• [To be done]
Please set down the following items unchanged, from the line with "You are a computer-use agent." through the end of the items.

• [Listed records]
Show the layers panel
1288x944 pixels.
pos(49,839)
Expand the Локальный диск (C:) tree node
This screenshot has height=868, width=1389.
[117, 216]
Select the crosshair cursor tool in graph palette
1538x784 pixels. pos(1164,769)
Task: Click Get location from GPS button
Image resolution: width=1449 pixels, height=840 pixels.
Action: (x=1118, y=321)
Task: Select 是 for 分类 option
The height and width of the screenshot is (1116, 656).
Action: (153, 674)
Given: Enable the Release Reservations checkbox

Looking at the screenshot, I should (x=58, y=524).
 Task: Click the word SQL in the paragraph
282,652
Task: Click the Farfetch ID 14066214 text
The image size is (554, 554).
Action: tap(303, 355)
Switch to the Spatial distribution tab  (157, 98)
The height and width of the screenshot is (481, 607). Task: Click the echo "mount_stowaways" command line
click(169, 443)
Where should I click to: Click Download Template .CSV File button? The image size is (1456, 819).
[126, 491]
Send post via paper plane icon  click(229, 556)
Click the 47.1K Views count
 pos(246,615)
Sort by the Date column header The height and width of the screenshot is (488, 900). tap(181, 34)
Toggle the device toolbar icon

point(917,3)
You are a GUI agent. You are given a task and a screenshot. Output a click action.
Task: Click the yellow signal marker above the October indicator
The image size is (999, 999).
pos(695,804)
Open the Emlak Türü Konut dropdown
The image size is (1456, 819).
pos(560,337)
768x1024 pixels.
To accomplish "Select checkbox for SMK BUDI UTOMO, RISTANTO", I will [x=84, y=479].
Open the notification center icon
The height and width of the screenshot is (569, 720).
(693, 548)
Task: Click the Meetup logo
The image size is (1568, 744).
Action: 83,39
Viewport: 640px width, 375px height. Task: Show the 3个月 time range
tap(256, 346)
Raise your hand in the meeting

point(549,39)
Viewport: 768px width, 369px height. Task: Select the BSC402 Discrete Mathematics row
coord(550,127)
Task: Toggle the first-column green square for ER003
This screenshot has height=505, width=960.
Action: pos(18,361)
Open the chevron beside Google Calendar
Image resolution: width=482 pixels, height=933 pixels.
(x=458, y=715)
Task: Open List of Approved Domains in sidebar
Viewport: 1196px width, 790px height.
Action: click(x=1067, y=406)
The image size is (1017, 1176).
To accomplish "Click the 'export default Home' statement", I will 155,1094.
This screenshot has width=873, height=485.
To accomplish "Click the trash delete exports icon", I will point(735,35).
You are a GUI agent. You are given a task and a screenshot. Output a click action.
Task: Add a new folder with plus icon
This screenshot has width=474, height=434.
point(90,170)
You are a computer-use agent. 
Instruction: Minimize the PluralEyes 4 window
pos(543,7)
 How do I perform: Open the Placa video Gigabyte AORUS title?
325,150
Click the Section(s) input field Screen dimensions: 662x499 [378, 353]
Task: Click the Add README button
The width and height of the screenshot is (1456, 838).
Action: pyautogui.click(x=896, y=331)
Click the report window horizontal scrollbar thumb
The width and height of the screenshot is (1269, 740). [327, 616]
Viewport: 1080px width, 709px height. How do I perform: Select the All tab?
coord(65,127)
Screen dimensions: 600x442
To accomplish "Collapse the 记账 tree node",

• [Answer to this task]
You are a computer-use agent. 
Instruction: Minimize the PluralEyes 4 window
pos(543,7)
 How do I perform: Open the Placa video Gigabyte AORUS title?
325,150
Click the Section(s) input field Screen dimensions: 662x499 [378, 353]
Task: Click the Add README button
The width and height of the screenshot is (1456, 838).
Action: pyautogui.click(x=896, y=331)
Click the report window horizontal scrollbar thumb
The width and height of the screenshot is (1269, 740). [327, 616]
Viewport: 1080px width, 709px height. How do I perform: Select the All tab?
coord(65,127)
Screen dimensions: 600x442
To accomplish "Collapse the 记账 tree node",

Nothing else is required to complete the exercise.